-- Set problem 1 --
Reproduce the three records with click coordinates, placed after the text, line for line and word for word, omitting the pictures.
---
MISTAKEN VIEW BY THE CURRENCY THEORY OF THE WORKING OF THE EXISTING SYSTEM.



If sufficient grounds have here been adduced to give rise to, at least, a suspicion that the propounders of the currency theory are unaware, or rather are under a total misconception, of what would be the working of a purely metallic circulation, we are inevitably led to suspect, or rather I should say to conclude, that they may and do labour under a misconception fully as great, not only as to what would be the working of a mixed circulation of coin and bank notes, administered according to the currency principle, that is, so as to conform to what they suppose would be the working of a metallic circulation, but as to what the working of it actually has been and is under the existing banking system.

The misconception which, as it should seem, they labour under, may be referred mainly to the view which they take of bank notes, as being essentially distinct in all their attributes and functions from each and every other of the component parts of the circulating medium, and as coming exclusively along with coin under the designation of money.

Bank notes, accordingly, they call paper money, and ascribing, as they do, a direct influence to the quantity of money on the state of trade, of confidence, and credit, and on prices, they attach great importance to the fact of any increase or diminution of bank notes in circulation, more especially as regards a conformity, or non-conformity, of such increase or diminution to variations in the amount of bullion. As therefore they conceive that it is in the power of the banks of issue so to regulate the amount of their notes in circulation, as to conform to variations in the amount of bullion, or, as it is more commonly termed, to regulate their issues, by the exchanges (inasmuch as attention to the exchanges will serve to indicate whether gold is coming in or going out, or likely to come in or go out), they consider the conformity or discrepancy between the fluctuations in the amount of bank notes in circulation and the amount of bullion in the coffers of the Bank of England, as the test or criterion of the good or bad management of the banks.

On occasions of marked discrepancy, the persons who espouse the currency principle, and are, at the same time, favourable to the Bank of England, charge the country banks with counteracting, by their inattention to the exchanges in regulating their issues, all attempts of the Bank of England to restrain the general circulation within due bounds; while the country banks, both private and joint-stock, maintain, through their organs, that it is not in their power to determine what shall be the amount of their notes in the hands of the public. And not content with thus repelling the charge made upon them, they retort it upon the Bank of England, which, according to them, has the controul of the whole circulation, and expands or contracts the amount according as suits its own purpose.
---
-- Set problem 2 --
Extend the passage on the currency theory onward from its final sentence.

-- Stored data --
---
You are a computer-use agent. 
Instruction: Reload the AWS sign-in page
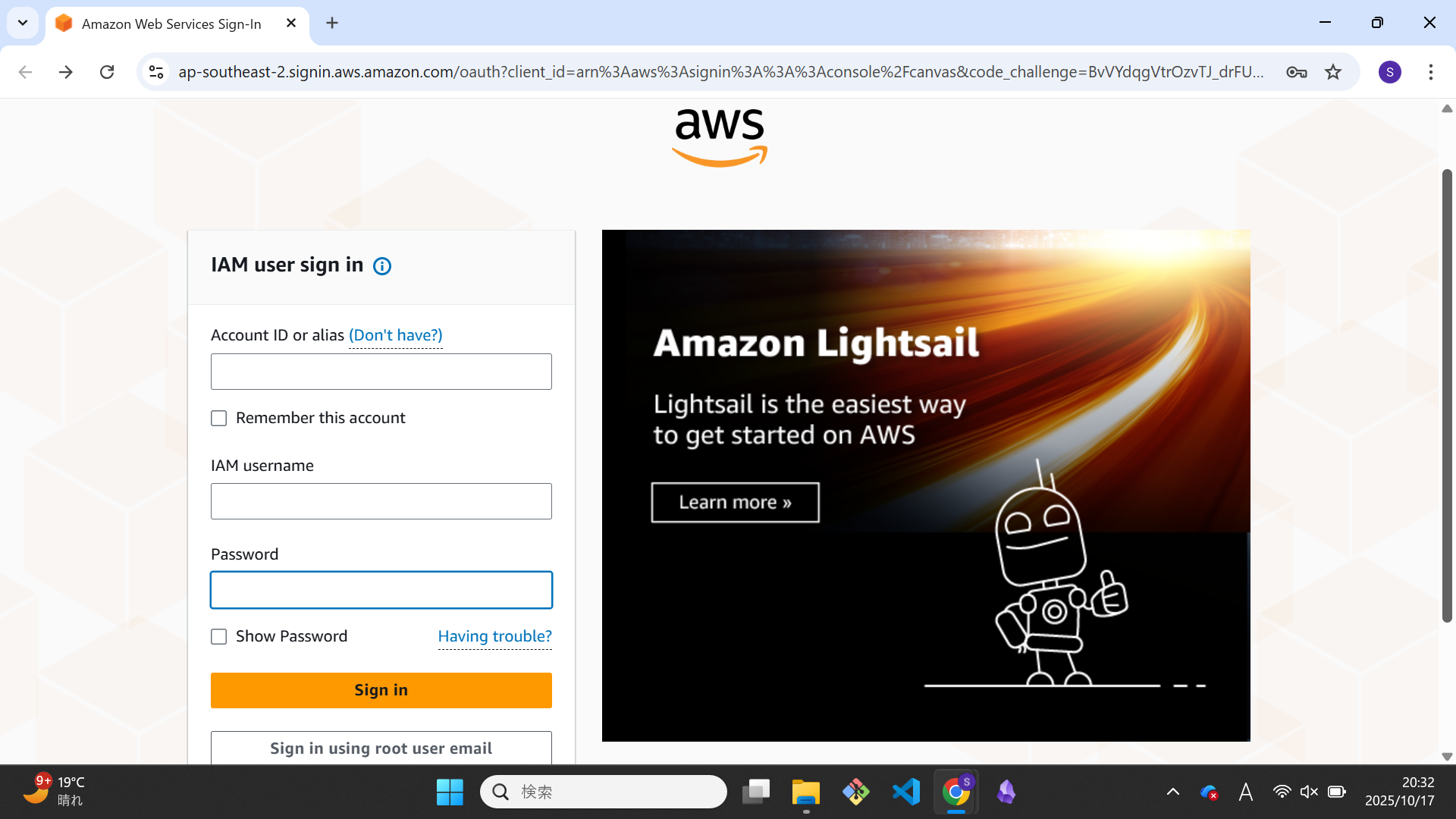click(107, 72)
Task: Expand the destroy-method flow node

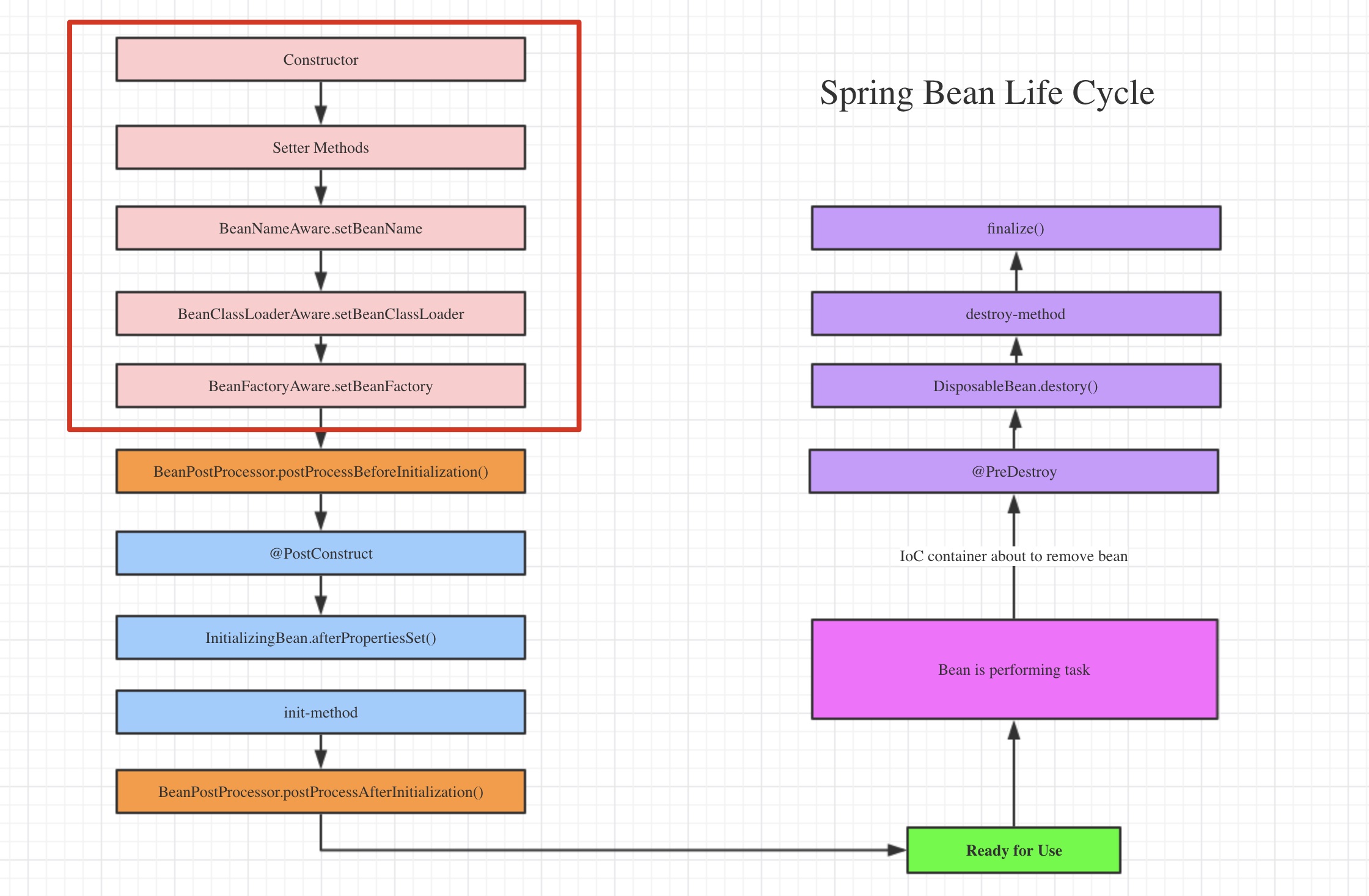Action: coord(1010,311)
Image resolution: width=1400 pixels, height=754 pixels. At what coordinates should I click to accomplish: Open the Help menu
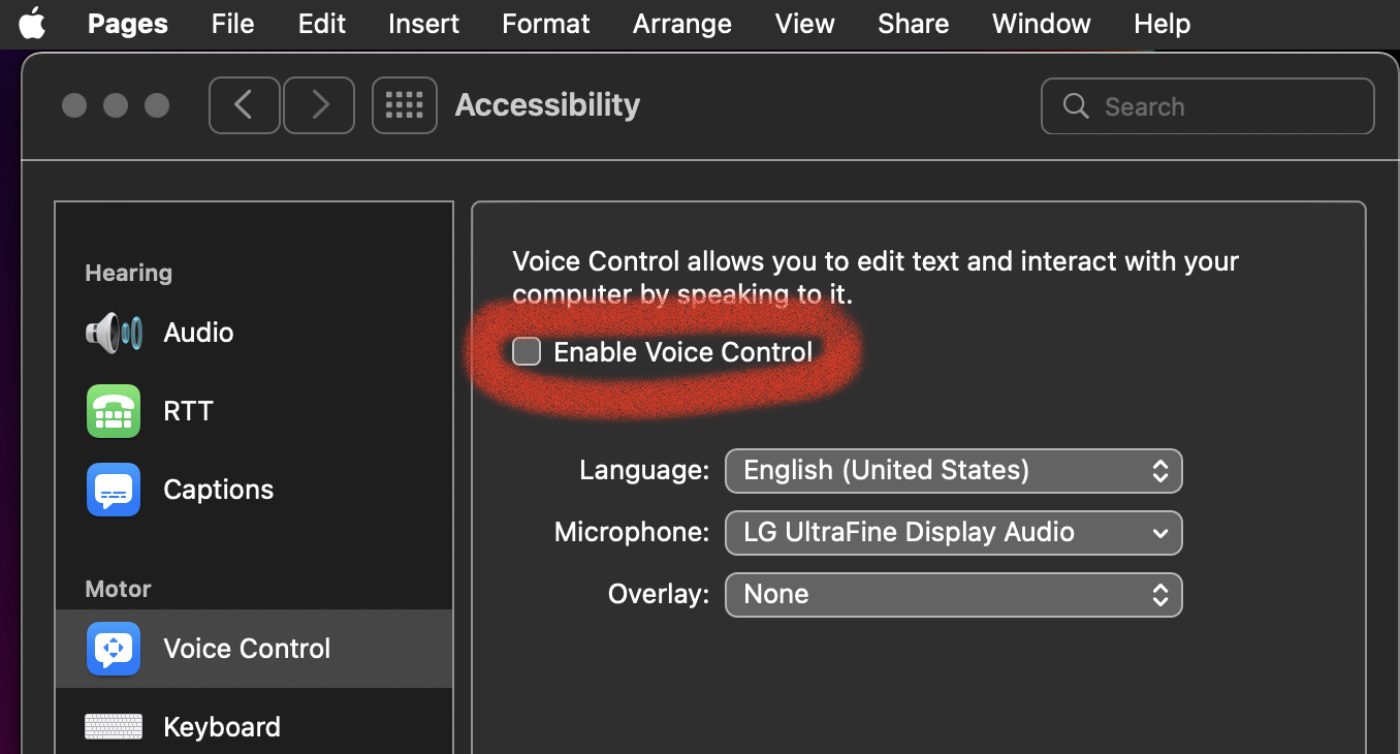1162,23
---
-- Exercise answer 1 --
You are a computer-use agent. 
Instruction: Reload the AWS sign-in page
click(107, 72)
Task: Expand the destroy-method flow node

Action: coord(1010,311)
Image resolution: width=1400 pixels, height=754 pixels. At what coordinates should I click to accomplish: Open the Help menu
1162,23

-- Exercise answer 2 --
It appears to me that neither of these parties is right in charging the other; and, moreover, that those persons who, on the part of the public, judging only by the Criterion set up by the currency theory, namely, by the conformity of variations in the amount of bank notes to variations in the amount of bullion, charge the present system with causing irregularity in the circulation, and with all the evils which flow from bad regulation, are equally far from a right judgment.

I am quite convinced, and will endeavour to show, that the amount of bank notes in circulation, that is, out of the walls of the issuing banks, and in the hands of the public, furnishes no criterion of good or bad management by the banks of issue, and is not an efficient cause operating upon trade and confidence and credit, and upon prices; and that, excepting the greater inconvenience attending the insolvency of an issuing than of a non-issuing bank, there is no difference between the two descriptions of banks as regards their influence on the value of the currency.

I cannot help thinking that there is a lurking impression among the doctrinaires of the currency theory, arising mainly from their use of the term "issue of paper money," which leads them to confound bank notes strictly convertible into coin, with a compulsory and inconvertible paper currency. It is true, no doubt, that they are aware that the liability to payment on demand in gold will eventually check any excess of issue in the one, and will thus distinguish it from the other. But it seems to me equally true, judging by all their expressions and the whole course of their arguments, that they are misled by a false analogy, and that although they admit in general terms that there must be a check to the power of issue by its being brought to the test of convertibility, they are of opinion that there is a power in each individual bank of issue, and in the banks of issue collectively, to operate at any given time in adding directly to the amount of bank notes in circulation, and in withdrawing them from it. The presumption that the advocates of the currency principle are under the influence of this mistaken analogy will be strengthened when we come to the consideration of the effects on trade, credit, and prices, which they ascribe to the influence of the quantity of money, meaning bank notes and coin. In the meantime it may be proper to bestow some remarks on the reasoning by which it is proposed to be proved that bank notes differ in all essential properties, as regards the performance of the functions of money, from all other forms of paper credit employed in the business of interchange.